Aim: Can you transcribe the material exactly, from the line containing "Viewport: 364px width, 448px height." through the line containing "[x=121, y=186]", both lines included?

Records for processing:
━━━━━━

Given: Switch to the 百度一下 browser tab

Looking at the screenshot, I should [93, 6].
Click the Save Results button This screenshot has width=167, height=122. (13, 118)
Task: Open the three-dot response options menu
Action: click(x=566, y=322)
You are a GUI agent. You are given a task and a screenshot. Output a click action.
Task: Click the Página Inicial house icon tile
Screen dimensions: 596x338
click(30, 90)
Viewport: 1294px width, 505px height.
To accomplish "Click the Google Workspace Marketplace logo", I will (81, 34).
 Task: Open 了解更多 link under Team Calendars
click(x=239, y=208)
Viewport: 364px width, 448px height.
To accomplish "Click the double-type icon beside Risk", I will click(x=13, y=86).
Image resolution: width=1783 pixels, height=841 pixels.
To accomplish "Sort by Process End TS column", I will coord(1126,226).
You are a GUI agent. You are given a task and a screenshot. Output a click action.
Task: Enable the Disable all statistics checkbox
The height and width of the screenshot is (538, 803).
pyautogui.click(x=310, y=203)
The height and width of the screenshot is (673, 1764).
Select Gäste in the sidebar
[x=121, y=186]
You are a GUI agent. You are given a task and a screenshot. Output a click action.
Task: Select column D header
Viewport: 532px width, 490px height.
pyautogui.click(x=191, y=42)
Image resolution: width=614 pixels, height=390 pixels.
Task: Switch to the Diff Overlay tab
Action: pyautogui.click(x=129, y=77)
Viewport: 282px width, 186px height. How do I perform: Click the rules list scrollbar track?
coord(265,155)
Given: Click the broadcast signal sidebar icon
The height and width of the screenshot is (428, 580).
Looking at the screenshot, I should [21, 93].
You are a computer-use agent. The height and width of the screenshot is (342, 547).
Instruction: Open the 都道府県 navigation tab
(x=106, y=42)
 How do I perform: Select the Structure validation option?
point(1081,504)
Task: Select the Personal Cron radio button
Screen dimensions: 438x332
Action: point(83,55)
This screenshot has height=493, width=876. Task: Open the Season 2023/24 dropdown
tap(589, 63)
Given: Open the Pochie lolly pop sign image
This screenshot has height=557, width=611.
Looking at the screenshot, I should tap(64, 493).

━━━━━━

Response for this exercise:
Viewport: 364px width, 448px height.
To accomplish "Click the double-type icon beside Risk", I will click(x=13, y=86).
Image resolution: width=1783 pixels, height=841 pixels.
To accomplish "Sort by Process End TS column", I will coord(1126,226).
You are a GUI agent. You are given a task and a screenshot. Output a click action.
Task: Enable the Disable all statistics checkbox
The height and width of the screenshot is (538, 803).
pyautogui.click(x=310, y=203)
The height and width of the screenshot is (673, 1764).
Select Gäste in the sidebar
[x=121, y=186]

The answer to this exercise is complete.